◆ **EXERCISE**:
List every section heading that appears under the chapter title in the text on documentary organization, crew, and procedures.

◆ **DOCUMENT SEGMENT**:
-- BEGIN --

Chapter 28
Organization, Crew, and Procedures

Large, well-funded projects have larger crews to make shooting more efficient. A series or feature-length documentary will need a whole production department. In broadcasting these become elaborate organizations as the endeavor takes on a studio dimension.

Interns

Organizations of all sizes often take interns (unpaid or low-paid assistants) from a nearby film school—a great way to get experience. Some take interns simply to get cheap labor for tedious tasks, but more often internships arise from a laudable desire to teach “the business” to the next generation. An internship can be a capstone to your education and a fine way to get known by local professionals. If they like you and your work, this can lead to a first job and a toehold in professional filmmaking.

Production Department

More sophisticated digital technology is allowing crews to do more with less, but the business side of filmmaking is expanding as opportunities to make cost-efficient independent documentaries expand into international markets and coproduction. Today you can’t just make and sell a good documentary; it will need publicity, international showings, and “outreach”—that is, you will need to show how, using supplementary publications and showings, you expect the film to lead an active life serving special-interest groups.

Producer

An independent producer might work in an urban area with a number of directors and resemble a literary agent. With ten directors, there might be upward of 30 viable documentary ideas to shop around at any given time. The effective producer is socially adept and a highly articulate salesperson. He or she brings film ideas and sample films and makes pitches at documentary marketplaces such as the Amsterdam International Documentary Festival or the Independent Feature Project (IFP) Market in New York. The producer makes deals with the commissioning editors from cable and television channels at such gatherings, something many filmmakers are diffident about doing. Television representatives who are hunting new ideas and talent scouting for promising filmmakers then compete to develop cofinancing deals for the products they want.

-- END --

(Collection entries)
-- BEGIN --

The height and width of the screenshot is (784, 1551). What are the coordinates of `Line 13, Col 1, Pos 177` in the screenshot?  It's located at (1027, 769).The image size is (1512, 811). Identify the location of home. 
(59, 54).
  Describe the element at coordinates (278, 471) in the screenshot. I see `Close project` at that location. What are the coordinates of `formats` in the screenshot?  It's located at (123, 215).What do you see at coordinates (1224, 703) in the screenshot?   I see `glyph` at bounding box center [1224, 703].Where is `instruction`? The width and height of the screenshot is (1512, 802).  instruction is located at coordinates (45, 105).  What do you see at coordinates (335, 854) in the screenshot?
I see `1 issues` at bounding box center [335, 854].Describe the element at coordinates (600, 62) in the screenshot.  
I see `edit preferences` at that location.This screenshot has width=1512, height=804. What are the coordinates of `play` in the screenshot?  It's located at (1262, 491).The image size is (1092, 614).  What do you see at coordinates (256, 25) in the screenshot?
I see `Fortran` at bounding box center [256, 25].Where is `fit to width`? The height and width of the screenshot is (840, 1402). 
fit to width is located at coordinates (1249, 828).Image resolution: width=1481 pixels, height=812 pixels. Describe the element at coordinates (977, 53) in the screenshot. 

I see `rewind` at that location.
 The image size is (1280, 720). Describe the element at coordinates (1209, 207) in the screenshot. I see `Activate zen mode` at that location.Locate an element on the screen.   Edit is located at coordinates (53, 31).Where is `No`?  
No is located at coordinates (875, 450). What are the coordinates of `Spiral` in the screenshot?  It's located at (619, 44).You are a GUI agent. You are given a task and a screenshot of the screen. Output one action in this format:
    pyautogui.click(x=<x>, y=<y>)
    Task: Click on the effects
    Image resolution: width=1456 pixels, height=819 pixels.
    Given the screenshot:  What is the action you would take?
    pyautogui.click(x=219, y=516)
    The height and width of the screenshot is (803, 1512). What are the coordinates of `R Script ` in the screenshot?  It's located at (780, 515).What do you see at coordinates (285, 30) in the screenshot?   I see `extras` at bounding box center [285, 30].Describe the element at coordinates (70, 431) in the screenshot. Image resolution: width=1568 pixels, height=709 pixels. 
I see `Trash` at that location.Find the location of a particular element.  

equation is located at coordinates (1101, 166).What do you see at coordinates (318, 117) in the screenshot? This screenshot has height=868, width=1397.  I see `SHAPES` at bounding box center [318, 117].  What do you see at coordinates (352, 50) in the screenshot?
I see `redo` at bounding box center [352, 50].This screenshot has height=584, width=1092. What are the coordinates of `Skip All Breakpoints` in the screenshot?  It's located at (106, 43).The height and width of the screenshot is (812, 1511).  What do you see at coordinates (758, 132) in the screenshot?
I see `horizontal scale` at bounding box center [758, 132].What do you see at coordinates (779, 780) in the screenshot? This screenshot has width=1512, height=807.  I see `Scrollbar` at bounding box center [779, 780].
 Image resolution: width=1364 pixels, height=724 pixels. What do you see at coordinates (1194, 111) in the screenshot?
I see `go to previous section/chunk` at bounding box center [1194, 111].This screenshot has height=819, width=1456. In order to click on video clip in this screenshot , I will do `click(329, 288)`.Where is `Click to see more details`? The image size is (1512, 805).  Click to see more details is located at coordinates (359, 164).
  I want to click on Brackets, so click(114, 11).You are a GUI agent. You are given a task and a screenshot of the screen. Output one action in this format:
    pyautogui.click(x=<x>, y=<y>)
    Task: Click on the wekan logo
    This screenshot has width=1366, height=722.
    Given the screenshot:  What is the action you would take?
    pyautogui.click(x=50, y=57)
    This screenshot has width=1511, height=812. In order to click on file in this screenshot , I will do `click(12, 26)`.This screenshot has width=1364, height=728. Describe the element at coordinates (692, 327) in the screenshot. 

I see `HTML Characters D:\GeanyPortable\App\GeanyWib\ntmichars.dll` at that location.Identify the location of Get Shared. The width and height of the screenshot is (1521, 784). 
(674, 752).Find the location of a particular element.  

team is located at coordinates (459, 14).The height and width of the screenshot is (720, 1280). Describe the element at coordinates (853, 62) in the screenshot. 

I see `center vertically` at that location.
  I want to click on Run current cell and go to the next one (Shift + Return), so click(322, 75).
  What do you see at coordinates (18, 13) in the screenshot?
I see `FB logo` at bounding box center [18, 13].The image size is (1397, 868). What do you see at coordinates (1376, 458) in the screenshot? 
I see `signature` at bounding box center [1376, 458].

-- END --

◆ **SOLUTION FOR THIS TASK**:
Interns
Production Department
Producer